The unusual symptoms leading to 7yo’s shock diagnosis
FOUR months ago seven-year-old Georgia Morris had lost weight, was constantly hungry, thirsty and cranky.
It was such a turnaround from the normally happy, healthy girl she was that mother Ashley Morris took her to the doctor.
Luckily she did.
Little Georgia was in the early stages of diabetic ketoacidosis and could have fallen into a diabetic coma.
"That meant a trip to the Gold Coast University Hospital," Ms Morris said.
"It turned out to be type one diabetes."
Type one diabetes is an auto-immune condition that attacks the cells in the pancreas that produce insulin, according to Diabetes Queensland, and can't be prevented.
It means Georgia will have to test her glucose levels for life.
Ms Morris said she needs to take insulin at breakfast, lunch and dinner and uses about 10-12 units a day on a glucose monitor.

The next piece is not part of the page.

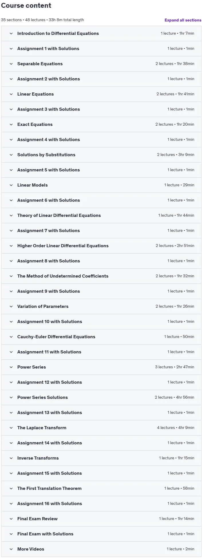Open The First Translation Theorem section

pos(101,488)
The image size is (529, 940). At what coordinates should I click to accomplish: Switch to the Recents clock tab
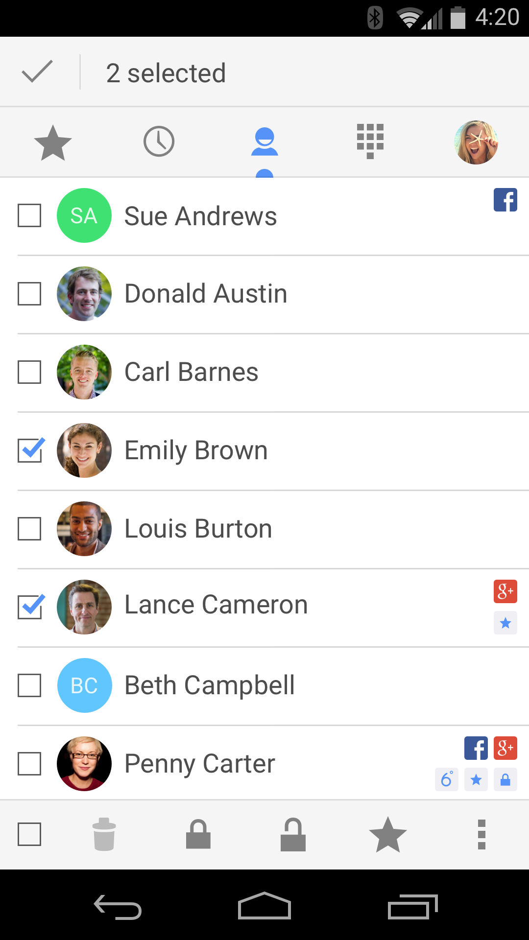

But the diagnosis has meant Georgia is back to herself and Ms Morris says her old symptoms have disappeared.
On Saturday, Georgia, along with her mother, father John and two sisters Abbey, 5 and Scarlett, 2, visited Diabetes Queensland's first Diabuddies Day.
Dressed as Harley Quinn for the superhero themed event, Ms Morris said the day was great and they had received lots of useful advice from other families and Georgia had made some new friends.
The educational family day out was held at Nerang's Terrin Training.